What to produce |
Copy out the lines of the records below, and only those lines, from the one with "Viewport: 799px width, 593px height." through the one with "Click the kHz input showing 825", exactly as they appear.

Data extracted from a collection:
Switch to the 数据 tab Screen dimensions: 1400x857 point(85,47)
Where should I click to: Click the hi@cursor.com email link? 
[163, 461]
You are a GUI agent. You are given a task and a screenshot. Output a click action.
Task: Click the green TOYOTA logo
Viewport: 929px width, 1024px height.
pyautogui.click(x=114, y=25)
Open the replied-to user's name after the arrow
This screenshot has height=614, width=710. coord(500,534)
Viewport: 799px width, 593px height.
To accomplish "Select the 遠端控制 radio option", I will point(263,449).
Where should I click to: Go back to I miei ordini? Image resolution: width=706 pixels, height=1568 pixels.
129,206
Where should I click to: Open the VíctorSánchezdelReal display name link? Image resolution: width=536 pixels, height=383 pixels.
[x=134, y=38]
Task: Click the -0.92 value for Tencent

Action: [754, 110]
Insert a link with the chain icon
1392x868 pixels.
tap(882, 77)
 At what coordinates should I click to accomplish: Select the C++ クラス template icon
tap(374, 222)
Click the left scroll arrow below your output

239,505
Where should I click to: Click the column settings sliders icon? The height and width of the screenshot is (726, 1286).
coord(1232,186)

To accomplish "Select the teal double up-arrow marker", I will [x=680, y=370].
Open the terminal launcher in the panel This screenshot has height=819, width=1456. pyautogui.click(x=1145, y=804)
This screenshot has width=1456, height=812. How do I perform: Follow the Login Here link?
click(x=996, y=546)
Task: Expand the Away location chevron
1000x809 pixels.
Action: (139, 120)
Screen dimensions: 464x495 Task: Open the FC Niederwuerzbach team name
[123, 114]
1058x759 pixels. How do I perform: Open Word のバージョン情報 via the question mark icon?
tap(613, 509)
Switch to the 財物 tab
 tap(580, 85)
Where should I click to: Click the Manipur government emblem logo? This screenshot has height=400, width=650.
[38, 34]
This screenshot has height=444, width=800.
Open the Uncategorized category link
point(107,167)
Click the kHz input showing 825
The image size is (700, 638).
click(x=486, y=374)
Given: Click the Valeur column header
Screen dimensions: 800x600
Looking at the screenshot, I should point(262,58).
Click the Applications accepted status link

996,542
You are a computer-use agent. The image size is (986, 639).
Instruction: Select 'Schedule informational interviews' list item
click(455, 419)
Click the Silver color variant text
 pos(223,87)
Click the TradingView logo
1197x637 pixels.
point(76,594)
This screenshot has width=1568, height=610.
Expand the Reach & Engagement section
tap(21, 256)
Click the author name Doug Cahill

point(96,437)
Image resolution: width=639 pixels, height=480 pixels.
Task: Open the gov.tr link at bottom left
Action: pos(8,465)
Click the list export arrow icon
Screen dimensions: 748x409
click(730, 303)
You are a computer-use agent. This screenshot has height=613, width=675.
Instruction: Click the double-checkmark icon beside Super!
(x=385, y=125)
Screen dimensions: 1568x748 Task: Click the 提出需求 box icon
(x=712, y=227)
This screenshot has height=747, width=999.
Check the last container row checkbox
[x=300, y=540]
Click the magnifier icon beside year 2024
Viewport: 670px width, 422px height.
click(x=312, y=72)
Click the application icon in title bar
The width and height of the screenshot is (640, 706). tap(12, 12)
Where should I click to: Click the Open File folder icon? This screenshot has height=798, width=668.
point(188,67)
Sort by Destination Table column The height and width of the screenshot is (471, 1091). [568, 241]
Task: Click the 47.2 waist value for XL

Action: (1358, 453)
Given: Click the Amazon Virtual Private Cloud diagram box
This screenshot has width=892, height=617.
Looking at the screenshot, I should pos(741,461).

Answer section |
Viewport: 799px width, 593px height.
To accomplish "Select the 遠端控制 radio option", I will point(263,449).
Where should I click to: Go back to I miei ordini? Image resolution: width=706 pixels, height=1568 pixels.
129,206
Where should I click to: Open the VíctorSánchezdelReal display name link? Image resolution: width=536 pixels, height=383 pixels.
[x=134, y=38]
Task: Click the -0.92 value for Tencent

Action: [754, 110]
Insert a link with the chain icon
1392x868 pixels.
tap(882, 77)
 At what coordinates should I click to accomplish: Select the C++ クラス template icon
tap(374, 222)
Click the left scroll arrow below your output

239,505
Where should I click to: Click the column settings sliders icon? The height and width of the screenshot is (726, 1286).
coord(1232,186)

To accomplish "Select the teal double up-arrow marker", I will [x=680, y=370].
Open the terminal launcher in the panel This screenshot has height=819, width=1456. pyautogui.click(x=1145, y=804)
This screenshot has width=1456, height=812. How do I perform: Follow the Login Here link?
click(x=996, y=546)
Task: Expand the Away location chevron
1000x809 pixels.
Action: (139, 120)
Screen dimensions: 464x495 Task: Open the FC Niederwuerzbach team name
[123, 114]
1058x759 pixels. How do I perform: Open Word のバージョン情報 via the question mark icon?
tap(613, 509)
Switch to the 財物 tab
 tap(580, 85)
Where should I click to: Click the Manipur government emblem logo? This screenshot has height=400, width=650.
[38, 34]
This screenshot has height=444, width=800.
Open the Uncategorized category link
point(107,167)
Click the kHz input showing 825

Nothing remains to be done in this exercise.